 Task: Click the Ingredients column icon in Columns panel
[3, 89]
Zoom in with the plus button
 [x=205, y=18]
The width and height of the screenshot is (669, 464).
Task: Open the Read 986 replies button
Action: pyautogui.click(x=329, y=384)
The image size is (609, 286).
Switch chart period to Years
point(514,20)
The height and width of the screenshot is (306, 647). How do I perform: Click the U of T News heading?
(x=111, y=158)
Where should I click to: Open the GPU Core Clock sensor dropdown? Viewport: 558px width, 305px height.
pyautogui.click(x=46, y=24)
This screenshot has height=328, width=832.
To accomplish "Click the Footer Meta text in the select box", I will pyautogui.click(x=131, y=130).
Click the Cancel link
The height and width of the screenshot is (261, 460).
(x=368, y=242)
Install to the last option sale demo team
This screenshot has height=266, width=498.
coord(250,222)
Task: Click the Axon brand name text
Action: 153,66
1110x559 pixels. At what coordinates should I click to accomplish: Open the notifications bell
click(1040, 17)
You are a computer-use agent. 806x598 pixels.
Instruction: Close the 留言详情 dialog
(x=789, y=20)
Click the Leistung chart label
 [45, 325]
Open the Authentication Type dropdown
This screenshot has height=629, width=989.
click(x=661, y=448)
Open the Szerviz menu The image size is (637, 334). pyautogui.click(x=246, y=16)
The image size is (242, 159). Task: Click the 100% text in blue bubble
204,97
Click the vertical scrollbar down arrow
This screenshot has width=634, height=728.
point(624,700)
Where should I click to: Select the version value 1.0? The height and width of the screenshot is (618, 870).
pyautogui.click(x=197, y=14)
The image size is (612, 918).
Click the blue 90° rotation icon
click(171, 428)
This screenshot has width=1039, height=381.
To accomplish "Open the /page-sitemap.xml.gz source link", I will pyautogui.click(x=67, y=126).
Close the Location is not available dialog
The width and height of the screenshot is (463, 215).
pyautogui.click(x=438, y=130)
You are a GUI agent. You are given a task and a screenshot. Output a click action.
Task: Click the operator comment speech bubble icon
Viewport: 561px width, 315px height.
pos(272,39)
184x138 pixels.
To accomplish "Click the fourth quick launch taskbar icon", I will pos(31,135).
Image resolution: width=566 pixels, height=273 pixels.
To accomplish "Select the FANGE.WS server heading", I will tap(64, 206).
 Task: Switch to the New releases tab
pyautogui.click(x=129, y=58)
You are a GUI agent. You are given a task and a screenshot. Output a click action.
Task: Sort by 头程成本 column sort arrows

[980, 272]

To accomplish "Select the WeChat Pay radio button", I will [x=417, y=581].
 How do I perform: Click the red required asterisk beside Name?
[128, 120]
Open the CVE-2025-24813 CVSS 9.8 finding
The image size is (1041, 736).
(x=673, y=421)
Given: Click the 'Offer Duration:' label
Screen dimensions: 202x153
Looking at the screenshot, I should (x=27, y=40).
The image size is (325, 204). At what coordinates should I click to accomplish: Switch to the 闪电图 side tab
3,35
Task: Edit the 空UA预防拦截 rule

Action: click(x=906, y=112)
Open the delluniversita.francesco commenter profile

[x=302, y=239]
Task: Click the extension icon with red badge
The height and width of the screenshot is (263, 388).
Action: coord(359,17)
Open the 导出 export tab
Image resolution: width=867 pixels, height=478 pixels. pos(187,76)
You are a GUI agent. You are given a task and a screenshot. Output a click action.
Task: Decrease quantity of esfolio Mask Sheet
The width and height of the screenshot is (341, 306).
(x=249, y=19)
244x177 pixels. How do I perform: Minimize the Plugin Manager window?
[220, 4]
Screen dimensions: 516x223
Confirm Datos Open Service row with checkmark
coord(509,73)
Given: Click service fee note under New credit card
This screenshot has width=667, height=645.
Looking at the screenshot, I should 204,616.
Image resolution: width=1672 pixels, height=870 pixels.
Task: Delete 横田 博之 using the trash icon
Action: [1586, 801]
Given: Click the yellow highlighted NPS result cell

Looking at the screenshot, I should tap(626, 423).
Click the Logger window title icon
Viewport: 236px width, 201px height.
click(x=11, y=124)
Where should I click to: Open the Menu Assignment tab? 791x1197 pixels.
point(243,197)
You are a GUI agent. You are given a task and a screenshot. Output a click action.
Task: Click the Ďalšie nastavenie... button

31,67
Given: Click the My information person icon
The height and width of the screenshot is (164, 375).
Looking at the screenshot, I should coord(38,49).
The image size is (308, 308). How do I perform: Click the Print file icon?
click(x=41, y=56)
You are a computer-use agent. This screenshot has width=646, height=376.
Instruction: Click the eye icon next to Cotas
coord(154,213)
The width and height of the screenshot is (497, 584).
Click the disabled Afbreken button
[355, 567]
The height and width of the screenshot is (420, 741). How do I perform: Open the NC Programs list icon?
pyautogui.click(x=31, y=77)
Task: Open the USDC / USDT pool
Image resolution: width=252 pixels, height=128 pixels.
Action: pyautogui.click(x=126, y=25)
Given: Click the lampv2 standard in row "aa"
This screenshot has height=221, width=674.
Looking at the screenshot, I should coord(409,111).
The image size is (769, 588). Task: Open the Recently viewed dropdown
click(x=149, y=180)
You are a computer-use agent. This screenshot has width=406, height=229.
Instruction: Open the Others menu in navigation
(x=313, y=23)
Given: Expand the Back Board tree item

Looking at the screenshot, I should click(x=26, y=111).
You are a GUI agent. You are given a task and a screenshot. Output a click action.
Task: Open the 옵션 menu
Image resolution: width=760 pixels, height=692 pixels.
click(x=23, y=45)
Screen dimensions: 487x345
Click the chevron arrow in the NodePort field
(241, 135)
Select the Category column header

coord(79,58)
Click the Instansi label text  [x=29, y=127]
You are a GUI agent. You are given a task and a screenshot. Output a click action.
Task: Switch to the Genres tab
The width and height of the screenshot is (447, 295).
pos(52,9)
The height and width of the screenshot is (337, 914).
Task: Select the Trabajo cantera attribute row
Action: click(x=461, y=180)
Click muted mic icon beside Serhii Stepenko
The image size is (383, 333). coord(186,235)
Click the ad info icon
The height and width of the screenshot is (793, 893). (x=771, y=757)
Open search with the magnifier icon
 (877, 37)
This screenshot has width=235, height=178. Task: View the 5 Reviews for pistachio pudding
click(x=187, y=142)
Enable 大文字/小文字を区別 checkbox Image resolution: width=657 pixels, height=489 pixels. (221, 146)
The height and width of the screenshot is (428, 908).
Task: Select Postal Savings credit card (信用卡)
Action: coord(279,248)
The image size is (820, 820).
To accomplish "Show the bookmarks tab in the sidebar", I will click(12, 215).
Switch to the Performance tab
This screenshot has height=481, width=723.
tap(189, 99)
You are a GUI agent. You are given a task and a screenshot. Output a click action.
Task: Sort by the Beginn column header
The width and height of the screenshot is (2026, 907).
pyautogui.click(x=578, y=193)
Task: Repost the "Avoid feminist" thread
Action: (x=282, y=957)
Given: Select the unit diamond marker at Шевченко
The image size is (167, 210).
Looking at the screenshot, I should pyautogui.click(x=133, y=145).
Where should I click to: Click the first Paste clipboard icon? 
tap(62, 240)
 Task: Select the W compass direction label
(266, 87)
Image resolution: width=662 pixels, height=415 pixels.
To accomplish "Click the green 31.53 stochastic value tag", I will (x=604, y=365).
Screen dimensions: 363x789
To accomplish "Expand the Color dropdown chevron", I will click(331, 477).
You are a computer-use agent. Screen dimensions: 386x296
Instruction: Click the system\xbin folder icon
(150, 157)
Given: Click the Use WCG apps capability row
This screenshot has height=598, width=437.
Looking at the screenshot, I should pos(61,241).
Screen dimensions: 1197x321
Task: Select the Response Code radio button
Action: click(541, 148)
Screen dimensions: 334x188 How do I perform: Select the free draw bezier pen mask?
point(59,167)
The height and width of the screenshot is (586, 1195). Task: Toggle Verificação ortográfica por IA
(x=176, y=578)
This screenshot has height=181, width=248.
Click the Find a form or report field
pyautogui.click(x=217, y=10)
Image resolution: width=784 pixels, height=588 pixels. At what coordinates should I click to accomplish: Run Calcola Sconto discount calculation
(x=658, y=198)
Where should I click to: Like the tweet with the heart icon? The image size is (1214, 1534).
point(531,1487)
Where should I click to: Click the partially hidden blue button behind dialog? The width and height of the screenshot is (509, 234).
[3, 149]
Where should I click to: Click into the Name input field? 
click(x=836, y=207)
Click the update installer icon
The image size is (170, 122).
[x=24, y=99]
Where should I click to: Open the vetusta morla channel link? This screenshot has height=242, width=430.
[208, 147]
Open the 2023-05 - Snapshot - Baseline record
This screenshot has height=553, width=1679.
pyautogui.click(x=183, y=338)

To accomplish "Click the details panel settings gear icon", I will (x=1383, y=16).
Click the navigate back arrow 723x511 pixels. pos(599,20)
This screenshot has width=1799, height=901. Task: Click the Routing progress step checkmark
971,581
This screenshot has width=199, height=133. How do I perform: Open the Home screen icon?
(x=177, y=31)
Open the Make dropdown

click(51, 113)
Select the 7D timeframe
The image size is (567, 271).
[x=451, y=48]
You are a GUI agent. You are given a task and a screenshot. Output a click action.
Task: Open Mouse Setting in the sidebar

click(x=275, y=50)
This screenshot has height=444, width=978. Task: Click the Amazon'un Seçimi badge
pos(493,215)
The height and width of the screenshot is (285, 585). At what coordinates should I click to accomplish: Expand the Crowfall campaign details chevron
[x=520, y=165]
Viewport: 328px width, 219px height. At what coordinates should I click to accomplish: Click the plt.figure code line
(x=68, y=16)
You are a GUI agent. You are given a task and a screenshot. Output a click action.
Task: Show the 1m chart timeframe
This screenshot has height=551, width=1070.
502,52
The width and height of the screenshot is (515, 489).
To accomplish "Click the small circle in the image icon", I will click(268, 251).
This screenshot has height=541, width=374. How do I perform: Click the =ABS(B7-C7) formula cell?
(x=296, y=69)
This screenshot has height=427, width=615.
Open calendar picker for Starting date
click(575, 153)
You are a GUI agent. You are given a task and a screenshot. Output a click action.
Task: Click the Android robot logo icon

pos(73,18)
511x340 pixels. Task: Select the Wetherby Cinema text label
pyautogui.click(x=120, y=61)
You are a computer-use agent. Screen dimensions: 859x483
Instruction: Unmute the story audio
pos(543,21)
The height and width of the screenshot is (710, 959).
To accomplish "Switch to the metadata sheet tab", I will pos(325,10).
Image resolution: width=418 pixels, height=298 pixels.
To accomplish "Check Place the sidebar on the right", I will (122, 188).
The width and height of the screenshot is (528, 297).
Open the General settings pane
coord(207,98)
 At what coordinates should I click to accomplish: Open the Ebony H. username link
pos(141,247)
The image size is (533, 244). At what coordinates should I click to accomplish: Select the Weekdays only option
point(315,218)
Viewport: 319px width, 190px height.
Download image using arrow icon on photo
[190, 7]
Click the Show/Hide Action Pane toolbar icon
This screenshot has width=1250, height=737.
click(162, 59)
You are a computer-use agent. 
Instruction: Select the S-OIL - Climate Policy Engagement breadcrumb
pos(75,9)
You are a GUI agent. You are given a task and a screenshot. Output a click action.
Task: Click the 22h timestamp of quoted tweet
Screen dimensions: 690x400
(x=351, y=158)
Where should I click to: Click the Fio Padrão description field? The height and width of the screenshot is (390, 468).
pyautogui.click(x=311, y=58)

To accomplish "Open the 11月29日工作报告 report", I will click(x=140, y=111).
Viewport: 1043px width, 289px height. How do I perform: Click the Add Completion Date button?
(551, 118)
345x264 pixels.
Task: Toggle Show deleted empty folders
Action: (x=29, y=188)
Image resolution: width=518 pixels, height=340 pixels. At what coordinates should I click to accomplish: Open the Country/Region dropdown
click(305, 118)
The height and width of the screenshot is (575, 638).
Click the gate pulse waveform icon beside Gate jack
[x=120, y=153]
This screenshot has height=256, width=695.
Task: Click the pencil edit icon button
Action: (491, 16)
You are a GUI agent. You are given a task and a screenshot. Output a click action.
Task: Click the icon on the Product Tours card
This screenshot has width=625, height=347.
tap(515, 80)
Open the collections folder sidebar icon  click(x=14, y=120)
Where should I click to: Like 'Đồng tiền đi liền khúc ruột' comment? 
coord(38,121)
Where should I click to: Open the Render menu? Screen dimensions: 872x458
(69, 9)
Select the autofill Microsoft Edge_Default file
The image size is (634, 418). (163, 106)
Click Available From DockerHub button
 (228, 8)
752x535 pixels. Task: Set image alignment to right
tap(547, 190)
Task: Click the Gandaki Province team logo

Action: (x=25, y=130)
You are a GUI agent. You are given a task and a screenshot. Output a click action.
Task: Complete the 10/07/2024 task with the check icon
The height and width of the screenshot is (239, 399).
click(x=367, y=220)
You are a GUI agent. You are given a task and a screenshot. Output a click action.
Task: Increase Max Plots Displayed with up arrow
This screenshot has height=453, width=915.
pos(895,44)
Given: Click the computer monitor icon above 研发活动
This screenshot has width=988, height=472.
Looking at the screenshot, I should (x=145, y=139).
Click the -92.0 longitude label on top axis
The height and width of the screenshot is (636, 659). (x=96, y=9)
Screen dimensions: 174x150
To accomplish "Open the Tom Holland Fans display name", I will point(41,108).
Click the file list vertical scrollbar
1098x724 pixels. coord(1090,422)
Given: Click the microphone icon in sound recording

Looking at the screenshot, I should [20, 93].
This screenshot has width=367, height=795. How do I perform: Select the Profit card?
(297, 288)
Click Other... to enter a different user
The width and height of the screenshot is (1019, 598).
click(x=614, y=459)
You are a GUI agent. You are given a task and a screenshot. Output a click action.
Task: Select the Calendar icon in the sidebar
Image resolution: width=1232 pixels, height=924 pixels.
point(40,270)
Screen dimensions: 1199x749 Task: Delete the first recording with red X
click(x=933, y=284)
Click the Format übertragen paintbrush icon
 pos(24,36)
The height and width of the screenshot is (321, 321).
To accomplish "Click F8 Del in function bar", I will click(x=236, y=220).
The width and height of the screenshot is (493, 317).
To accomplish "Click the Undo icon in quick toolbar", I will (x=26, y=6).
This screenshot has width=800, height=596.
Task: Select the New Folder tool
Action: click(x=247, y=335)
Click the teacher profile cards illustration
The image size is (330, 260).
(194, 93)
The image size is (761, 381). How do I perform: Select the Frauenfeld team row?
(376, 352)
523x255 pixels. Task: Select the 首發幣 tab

□ □ □ □

Every line holding the string "timeframe" should be copied here, so please find those lines in the data.

Select the 7D timeframe
Task: Show the 1m chart timeframe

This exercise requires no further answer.